HEALTHY FISH TACOS WITH MANGO SALSA



Healthy Fish Tacos with Mango Salsa image

A very healthy and Hawaiian-style fish taco. For a heartier taco add some coleslaw on top of the mango salsa. If you don't have Mahi-Mahi, substitute any firm, thick white fish.

Provided by David3141

Categories     World Cuisine Recipes     Latin American     Mexican

Time 1h35m

Yield 8

Number Of Ingredients 18

1 mango - peeled, seeded, and chopped
2 avocados - peeled, pitted, and chopped
1 cup chopped tomato
½ cup diced red onion
½ cup diced red pepper
2 tablespoons chopped fresh flat-leaf parsley
2 tablespoons canola oil
2 tablespoons brown sugar
1 lime, juiced
1 teaspoon cider vinegar
1 dash hot pepper sauce, or to taste
salt and ground black pepper to taste
8 taco shells
4 (6 ounce) mahi mahi fillets, cut into 1-inch slices
1 teaspoon ground black pepper
1 teaspoon paprika
½ teaspoon salt
2 tablespoons olive oil

Steps:

  • Stir mango, avocado, tomato, red onion, red pepper, parsley, canola oil, brown sugar, lime juice, cider vinegar, hot pepper sauce, salt, and ground black pepper together in a bowl.
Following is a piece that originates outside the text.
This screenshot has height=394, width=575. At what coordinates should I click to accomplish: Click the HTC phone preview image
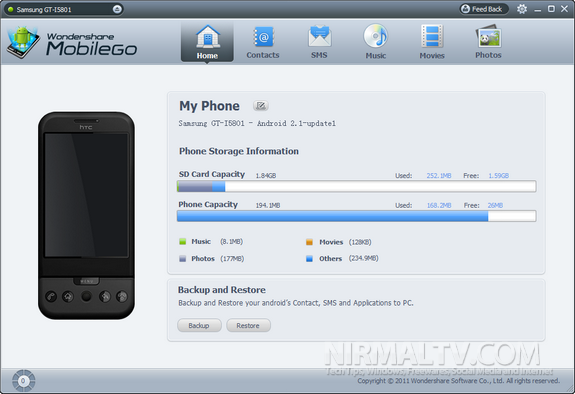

Refrigerate salsa for at least 1 hour.
  • Preheat oven to 325 degrees F (165 degrees C).
  • Heat taco shells in preheated oven until crisp, about 5 minutes.
  • Season mahi mahi with 1 teaspoon ground black pepper, paprika, and 1/2 teaspoon salt.
  • Heat olive oil in a skillet over medium-high heat. Cook mahi mahi in olive oil until fish flakes easily, about 3 minutes per side.
  • Place mahi mahi slices in taco shells and top with mango salsa.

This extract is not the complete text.